### Goal of the exercise
Skip every line before the one containing "Where should I click to: Click the community", then copy that line and the rest of the entries below exactly, through the last line.

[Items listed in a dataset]
··········
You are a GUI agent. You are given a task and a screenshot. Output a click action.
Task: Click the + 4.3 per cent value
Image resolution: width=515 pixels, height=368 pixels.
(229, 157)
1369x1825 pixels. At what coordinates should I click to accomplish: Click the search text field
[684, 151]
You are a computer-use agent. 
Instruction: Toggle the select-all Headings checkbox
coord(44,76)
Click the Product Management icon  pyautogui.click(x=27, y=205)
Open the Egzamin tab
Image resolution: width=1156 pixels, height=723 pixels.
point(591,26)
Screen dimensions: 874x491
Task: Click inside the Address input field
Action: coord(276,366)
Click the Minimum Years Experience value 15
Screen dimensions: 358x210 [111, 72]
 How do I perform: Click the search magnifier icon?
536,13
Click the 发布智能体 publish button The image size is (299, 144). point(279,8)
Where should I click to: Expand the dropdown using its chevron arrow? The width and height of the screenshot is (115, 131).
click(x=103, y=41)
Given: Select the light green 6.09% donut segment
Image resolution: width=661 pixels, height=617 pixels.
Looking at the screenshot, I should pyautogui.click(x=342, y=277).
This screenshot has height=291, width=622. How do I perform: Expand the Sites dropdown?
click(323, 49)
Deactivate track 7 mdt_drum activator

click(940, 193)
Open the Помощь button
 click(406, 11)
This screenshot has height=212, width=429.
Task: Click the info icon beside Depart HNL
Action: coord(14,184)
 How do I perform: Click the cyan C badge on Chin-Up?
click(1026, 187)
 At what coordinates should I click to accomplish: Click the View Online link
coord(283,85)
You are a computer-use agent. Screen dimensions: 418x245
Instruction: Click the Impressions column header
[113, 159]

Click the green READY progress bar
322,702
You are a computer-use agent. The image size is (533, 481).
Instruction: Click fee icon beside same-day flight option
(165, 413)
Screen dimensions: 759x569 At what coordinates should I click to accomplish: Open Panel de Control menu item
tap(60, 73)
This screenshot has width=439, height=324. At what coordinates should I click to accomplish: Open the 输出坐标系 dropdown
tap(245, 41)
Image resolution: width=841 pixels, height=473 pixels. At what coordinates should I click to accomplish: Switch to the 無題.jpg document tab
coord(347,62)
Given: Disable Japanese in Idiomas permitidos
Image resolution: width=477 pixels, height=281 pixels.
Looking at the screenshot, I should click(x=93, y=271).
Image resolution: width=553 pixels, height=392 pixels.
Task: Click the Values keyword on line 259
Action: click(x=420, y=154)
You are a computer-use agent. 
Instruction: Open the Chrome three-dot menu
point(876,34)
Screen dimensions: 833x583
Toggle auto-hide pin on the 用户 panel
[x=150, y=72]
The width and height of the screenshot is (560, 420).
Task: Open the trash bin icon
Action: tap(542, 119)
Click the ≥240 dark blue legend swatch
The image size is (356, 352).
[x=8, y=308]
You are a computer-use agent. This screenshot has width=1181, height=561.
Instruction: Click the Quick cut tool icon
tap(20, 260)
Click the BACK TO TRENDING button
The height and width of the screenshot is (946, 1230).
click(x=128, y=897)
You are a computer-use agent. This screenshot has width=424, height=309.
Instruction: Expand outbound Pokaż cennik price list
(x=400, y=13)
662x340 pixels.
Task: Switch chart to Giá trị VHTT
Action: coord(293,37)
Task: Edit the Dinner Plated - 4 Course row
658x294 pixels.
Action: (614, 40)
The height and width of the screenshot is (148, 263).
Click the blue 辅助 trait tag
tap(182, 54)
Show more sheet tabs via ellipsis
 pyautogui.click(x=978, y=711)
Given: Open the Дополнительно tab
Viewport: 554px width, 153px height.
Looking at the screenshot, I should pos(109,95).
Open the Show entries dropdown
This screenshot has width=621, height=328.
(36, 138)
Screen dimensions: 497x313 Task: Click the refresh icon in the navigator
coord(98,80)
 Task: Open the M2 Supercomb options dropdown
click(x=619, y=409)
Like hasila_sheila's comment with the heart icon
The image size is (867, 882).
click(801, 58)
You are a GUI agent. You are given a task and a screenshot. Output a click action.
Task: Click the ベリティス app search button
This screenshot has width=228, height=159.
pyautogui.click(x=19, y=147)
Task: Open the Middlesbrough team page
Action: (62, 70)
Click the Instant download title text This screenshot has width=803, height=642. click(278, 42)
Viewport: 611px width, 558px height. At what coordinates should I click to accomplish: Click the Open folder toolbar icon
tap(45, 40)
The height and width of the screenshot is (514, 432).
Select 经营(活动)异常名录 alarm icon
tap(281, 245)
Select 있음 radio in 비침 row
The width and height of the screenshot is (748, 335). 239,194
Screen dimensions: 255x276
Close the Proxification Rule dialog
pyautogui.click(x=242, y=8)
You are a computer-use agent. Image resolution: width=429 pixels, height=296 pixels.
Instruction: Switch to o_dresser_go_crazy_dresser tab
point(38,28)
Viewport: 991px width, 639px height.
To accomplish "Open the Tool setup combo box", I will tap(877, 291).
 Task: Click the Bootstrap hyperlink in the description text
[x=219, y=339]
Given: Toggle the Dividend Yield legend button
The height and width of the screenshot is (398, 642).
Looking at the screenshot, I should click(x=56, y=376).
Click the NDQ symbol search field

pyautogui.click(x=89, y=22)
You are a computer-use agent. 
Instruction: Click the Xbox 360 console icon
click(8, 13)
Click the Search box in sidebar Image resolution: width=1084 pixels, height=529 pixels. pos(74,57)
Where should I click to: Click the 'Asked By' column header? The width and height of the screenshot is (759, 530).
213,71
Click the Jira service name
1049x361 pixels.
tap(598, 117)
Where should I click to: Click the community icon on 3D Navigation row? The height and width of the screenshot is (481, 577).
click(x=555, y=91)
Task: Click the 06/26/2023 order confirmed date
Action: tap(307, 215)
··········
### The answer
Where should I click to: Click the community icon on 3D Navigation row? The height and width of the screenshot is (481, 577).
click(x=555, y=91)
Task: Click the 06/26/2023 order confirmed date
Action: tap(307, 215)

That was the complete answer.